Sanbei project's success essential to further expanding green coverage
Editor's note: The Three-North Shelterbelt Program has effectively curbed desertification and become a green "Great Wall", preventing sandstorms, conserving water and soil, and safeguarding agriculture in northwestern China, writes a veteran journalist with China Daily.
Many young Chinese people today may be ignorant about the Sanbei (the Three Norths) Shelterbelt Project, although they have greatly benefited from the world's biggest and longest tree-plantation program.
President Xi Jinping's inspection tour of the Sanbei Shelterbelt Project in the Inner Mongolia autonomous region in June once again drew public attention to the 45-year-old environmental campaign, which according to the plan, will continue until 2050.
In 1978, the central authorities announced a 72-year project to plant billions of trees to build a green screen along China's northwest, north and northeast regions in order to prevent desertification, reduce soil erosion and improve the environment and conserve the ecology. The launch of one of the biggest environmental projects, however, failed to draw the world's attention, perhaps because few people believed the Chinese people were serious about such an ambitious project that would take more than a lifetime to complete.
The Chinese people have proved those skeptics wrong. Millions of people from 13 provinces, autonomous regions and municipalities in the northern region have been mobilized to plant trees and grass on arid land, deserts, including the Gobi Desert, and naked mountain slopes.
After generations of hard work, 336,000 square kilometers of desert land — equivalent to the size of Finland or Vietnam — has now turned green.

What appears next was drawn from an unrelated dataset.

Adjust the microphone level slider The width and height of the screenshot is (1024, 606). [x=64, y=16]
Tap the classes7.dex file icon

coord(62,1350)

A green belt covering more than 30.14 million hectares is taking shape along the country's 10,000-kilometer northern border.
The forest cover in the project area is now 13.57 percent, a remarkable increase from the 5.05 percent four decades ago.
These achievements show the project is steadily marching toward achieving its 2050 goal of afforesting 35.08 million hectares of land and raising the forest cover percentage to 14.95 in the project area.
The emerging green "Great Wall" has not only stopped further desertification from the north but also remarkably reduced sandstorms in the Sanbei area. Beijing, for instance, used to have on average 26 sandstorm days a year in the late 1970s. Now they have shrunk to three a year.
Women aged above 50 have their own stories to tell about the sandstorms. They will tell you how children in those days were frustrated by the sandstorms, for they couldn't go to school or play outdoors during the frequent sandstorms in April and May. They will also tell you how decades ago they had to cover their faces, even their eyes, with scarves during sandstorms when they were forced to venture outdoors to attend to some work.
The younger generations should treasure the improved environment and be grateful to the participants in the Sanbei project who devoted their career and life to make the skies bluer and air fresher. Not to forget that top Party and government leaders of different generations have been planting trees since 1979 on National Tree Planting Day. It is thanks to such efforts that the Sanbei Shelterbelt Project has been successful until now.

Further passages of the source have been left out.